Document segment:

----------------

President Bush told two dozen Jewish leaders at the White House on Monday that he is disturbed about the reports he has been receiving about the increased threat of anti-Semitism in the Soviet Union.

Bush understands that the issue now is not just emigration, but rescue,” said Malcolm Hoenlein, executive director of the Conference of Presidents of Major American Jewish Organizations.

He said that there was a “real emotional content” to the discussion on Soviet Jews. “You could see he (Bush) was taking these issues very seriously,” Hoenlein said.

The president met with 24 Jewish leaders, representing the Conference of Presidents and the National Jewish Coalition, an organization of Jewish Republicans. He has met jointly with the groups before, most recently last March.

Seymour Reich, chairman of the Conference of Presidents, led the delegation. He told reporters that the meeting centered on the issue of Soviet Jewry and the need for the United States to continue its efforts in the Middle East peace process.

----------------

Task instructions:
• a. In the news excerpt about President Bush's meeting with Jewish leaders, who led the delegation?
• b. Write the next few sentences of the news excerpt about President Bush's meeting with Jewish leaders, picking up right after its final sentence.

Recorded data:
----------------

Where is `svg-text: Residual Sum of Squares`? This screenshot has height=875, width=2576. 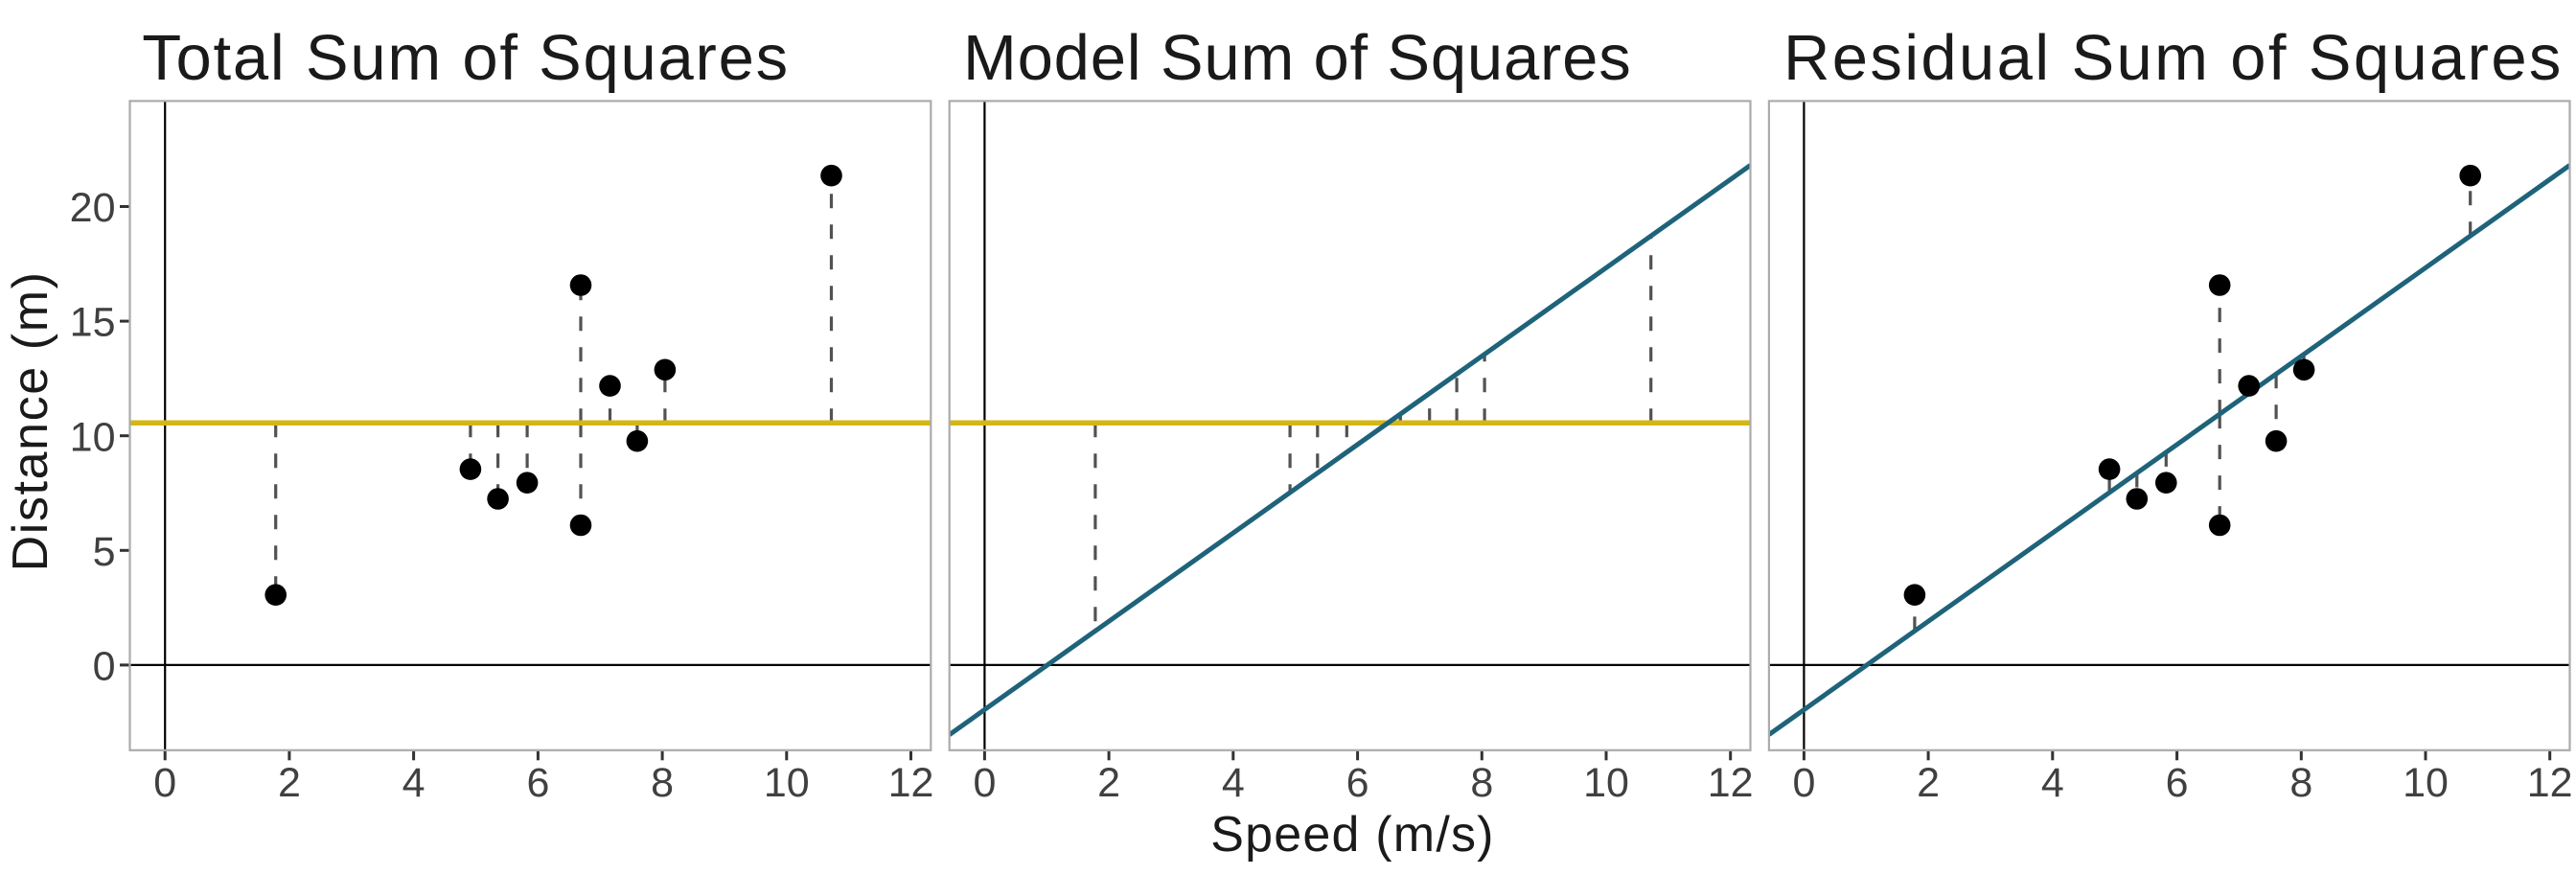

----------------

Results of the tasks:
• a. Seymour Reich, chairman of the Conference of Presidents, led the delegation.

• b.
“If anything came out of that meeting, it was a sense of unity that the American Jewish community has in terms of the Soviet Jewry, anti-Semitism and wanting to go forward on the peace process,” Reich said.


He said most of the Jewish leaders felt optimistic after the meeting that the peace process will move forward, despite occasional differences between the United States and Israel.

“The president and we were in sync, in terms of the peace process,” Reich said.

But he said the delegation was not given any clues on when Secretary of State James Baker will hold an anticipated meeting with his Israeli and Egyptian counterparts, Moshe Arens and Esmat Abdel Meguid.

The meeting is to set the stage for preliminary Israeli-Palestinian talks hosted by Egypt.

Rumor had it that Baker was planning to meet with the two foreign ministers in a European capital, such as Geneva, after the conclusion of his talks in Moscow on Friday with Soviet officials.

But such a meeting reportedly has been called off in the wake of the terrorist attack Sunday on an Egyptian tour bus full of Israelis.

“I think the meeting will occur after some continued planning by the United States, Israel and Egypt,” Reich said.

Reich said the president was told of the “great fear of anti-Semitism” growing among Jews in the Soviet Union, one of the reasons Soviet Jews are leaving for Israel in ever increasing numbers.

He said the Jewish leaders had a sense that Bush understood that Jews in the Soviet Union are in “mortal danger.”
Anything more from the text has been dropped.